You are viewing a plain text version of this content. The canonical link for it is here.
Posted to user@spark.apache.org by amit tewari <am...@gmail.com> on 2016/01/27 12:13:55 UTC

spark.kryo.classesToRegister

This is what I have added in my code:



rdd.persist(StorageLevel.MEMORY_ONLY_SER())

conf.set("spark.serializer","org.apache.spark.serializer.KryoSerializer");



Do I compulsorily need to do anything via : spark.kryo.classesToRegister?

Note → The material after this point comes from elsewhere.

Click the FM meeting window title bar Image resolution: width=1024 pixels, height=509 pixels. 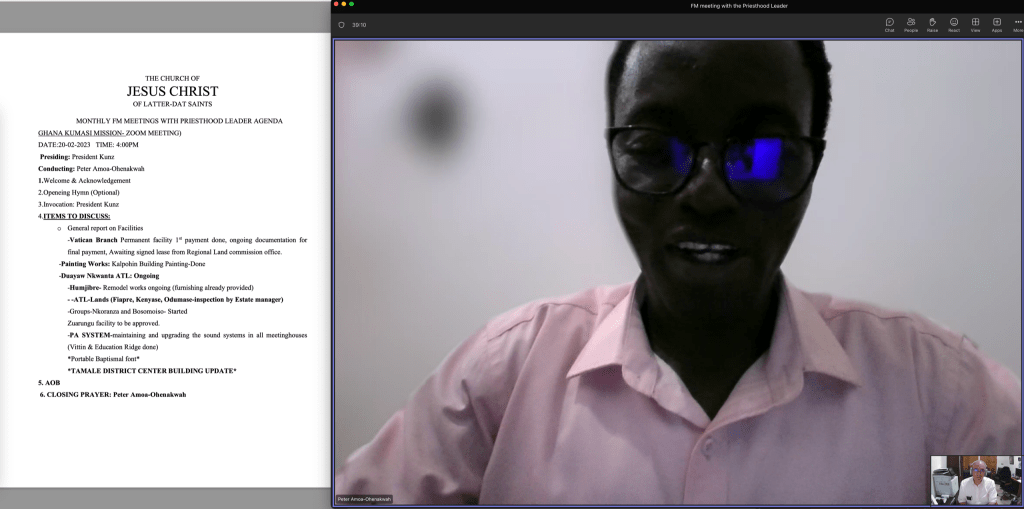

Or the above code sufficient to achieve performance gain using Kryo
serialization?



Thanks

Amit

Re: spark.kryo.classesToRegister

Posted by Jagrut Sharma <ja...@gmail.com>.
I have run into this issue (
https://issues.apache.org/jira/browse/SPARK-10251) with kryo on Spark
version 1.4.1.
Just something to be aware of when setting config to 'true'.

Thanks.
--
Jagrut


On Thu, Jan 28, 2016 at 6:32 AM, Jim Lohse <sp...@megalearningllc.com>
wrote:

> You are only required to add classes to Kryo (compulsorily) if you use a
> specific setting:
>
> //require registration of all classes with Kyro.set("spark.kryo.registrationRequired", "true")
>
> Here's an example of my setup, I think this is the best approach because
> it forces me to really think about what I am serializing:
>
> // for kyro serializer it wants to register all classes that need to be serializedClass[] kryoClassArray = new Class[]{DropResult.class, DropEvaluation.class, PrintHetSharing.class};
> SparkConf sparkConf = new SparkConf()
> .setAppName("MyAppName")
> .setMaster(spark://ipaddress:7077)
> // now for the Kryo stuff
> .set("spark.serializer", "org.apache.spark.serializer.KryoSerializer")//require registration of all classes with Kyro.set("spark.kryo.registrationRequired", "true")// don't forget to register ALL classes or will get error.registerKryoClasses(kryoClassArray);
>
> On 01/27/2016 12:58 PM, Shixiong(Ryan) Zhu wrote:
>
> It depends. The default Kryo serializer cannot handle all cases. If you
> encounter any issue, you can follow the Kryo doc to set up custom
> serializer: https://github.com/EsotericSoftware/kryo/blob/master/README.md
>
> On Wed, Jan 27, 2016 at 3:13 AM, amit tewari <am...@gmail.com>
> wrote:
>>
>> This is what I have added in my code:
>>
>>
>>
>> rdd.persist(StorageLevel.MEMORY_ONLY_SER())
>>
>> conf.set("spark.serializer","org.apache.spark.serializer.KryoSerializer");
>>
>>
>>
>> Do I compulsorily need to do anything via : spark.kryo.classesToRegister?
>>
>> Or the above code sufficient to achieve performance gain using Kryo
>> serialization?
>>
>>
>>
>> Thanks
>>
>> Amit
>>
>

Re: spark.kryo.classesToRegister

Posted by Jim Lohse <sp...@megalearningllc.com>.
You are only required to add classes to Kryo (compulsorily) if you use a 
specific setting:

//require registration of all classes with Kyro .set("spark.kryo.registrationRequired","true")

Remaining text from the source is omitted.